[llvm] [RISCV][GISEL] Introduce the RISCVPostLegalizerLowering pass (PR #108991)

Tue Sep 17 17:57:35 PDT 2024

tobias-stadler wrote:

Currently, AArch64PostLegalizerLowering is needed and not deprecated, but I have started to reevaluate its necessity. Overall, I think it would be best to not use Combiners for lowering. I wanted to start a discussion on this when I have more time, but I can preliminarily dump some of my thoughts here.

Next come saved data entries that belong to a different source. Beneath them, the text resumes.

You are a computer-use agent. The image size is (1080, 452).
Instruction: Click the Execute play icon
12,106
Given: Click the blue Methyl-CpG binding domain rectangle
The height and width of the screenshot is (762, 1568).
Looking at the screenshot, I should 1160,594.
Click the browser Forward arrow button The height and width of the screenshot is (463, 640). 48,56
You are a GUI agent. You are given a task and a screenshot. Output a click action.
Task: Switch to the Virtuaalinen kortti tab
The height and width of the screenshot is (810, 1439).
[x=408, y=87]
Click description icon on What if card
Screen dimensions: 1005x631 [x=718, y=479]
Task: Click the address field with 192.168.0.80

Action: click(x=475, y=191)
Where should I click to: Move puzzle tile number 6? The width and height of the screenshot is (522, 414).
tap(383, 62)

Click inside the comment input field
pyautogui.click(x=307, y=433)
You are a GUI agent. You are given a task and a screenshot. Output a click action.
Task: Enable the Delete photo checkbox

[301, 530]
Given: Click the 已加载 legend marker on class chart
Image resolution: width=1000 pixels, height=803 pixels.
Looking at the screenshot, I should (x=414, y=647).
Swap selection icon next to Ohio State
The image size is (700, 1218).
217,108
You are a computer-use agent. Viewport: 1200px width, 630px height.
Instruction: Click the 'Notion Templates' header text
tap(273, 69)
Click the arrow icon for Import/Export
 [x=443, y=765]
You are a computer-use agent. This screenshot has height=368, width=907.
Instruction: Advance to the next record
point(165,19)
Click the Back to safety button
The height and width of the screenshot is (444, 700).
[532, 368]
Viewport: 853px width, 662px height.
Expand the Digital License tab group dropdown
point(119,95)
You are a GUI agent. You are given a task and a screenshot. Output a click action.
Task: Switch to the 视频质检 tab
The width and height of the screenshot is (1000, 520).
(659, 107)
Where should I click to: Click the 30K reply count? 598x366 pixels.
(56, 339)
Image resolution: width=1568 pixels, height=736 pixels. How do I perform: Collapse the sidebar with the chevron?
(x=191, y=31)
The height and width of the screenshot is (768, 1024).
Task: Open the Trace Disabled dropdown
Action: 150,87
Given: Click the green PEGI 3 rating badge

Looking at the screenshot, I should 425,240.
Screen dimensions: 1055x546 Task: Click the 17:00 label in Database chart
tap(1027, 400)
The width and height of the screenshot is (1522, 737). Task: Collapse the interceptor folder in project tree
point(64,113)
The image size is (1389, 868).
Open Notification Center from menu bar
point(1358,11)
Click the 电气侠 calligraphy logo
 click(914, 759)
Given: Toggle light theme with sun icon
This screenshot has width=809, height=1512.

As I see it, AArch64PostLegalizerLowering currently contains 2 classes of combines:
1. Lowering: e.g. transforming shuffle vectors to other generic opcodes
2. Canonicalization to offload pattern matching from the InstructionSelector: e.g. swapping operands such that they can be folded into addressing modes without always having to check if either LHS or RHS matches. 

In my opinion, class 1 combines can and should be treated by reselecting generic instructions in the InstructionSelector, because they are only one-shot transformations, so they don't need to and therefore shouldn't happen inside a combiner. Instead these transformations can e.g. be done by creating generic instructions and recursively calling select() on them (which is only legal in all cases since #97670). I am thinking about adding a local worklist to InstructionSelect, so that instead of recursively calling select(), we can just mark instructions for reselection and InstructionSelect takes care of the rest. I have draft patches for this, but I am not sure this is the way to go, because it is only marginally more convenient than recursively calling select().

The problem is that this doesn't work for class 2 of combines, because they need to be fully applied to the entire MIR before ISel runs otherwise this can cause missed folding opportunities. They therefore need to happen inside a combiner. A solution for this would be to just throw these inside PostLegalizerCombiner and live with some O0 code-size regressions (haven't measured impact yet). Alternatively, once we have gMIR TableGen pattern support and ported enough ad-hoc matching code to TableGen, we can let TableGen deal with commutative instructions automagically and remove those combines entirely.

With my recent improvements to the core Combiner algorithm, AArch64PostLegalizerLowering went from ~4.5% to ~2.4% O0 and from ~1.1% to ~0.6% O2 back-end time, so this pass isn't as eye-wateringly expensive as it used to be, but still pretty expensive. (Other O2 times for reference: AArch64PreLegalizerCombiner 4.1%, AArch64PostLegalizerCombiner 1.9%, InstructionSelect: 3.4%).

https://github.com/llvm/llvm-project/pull/108991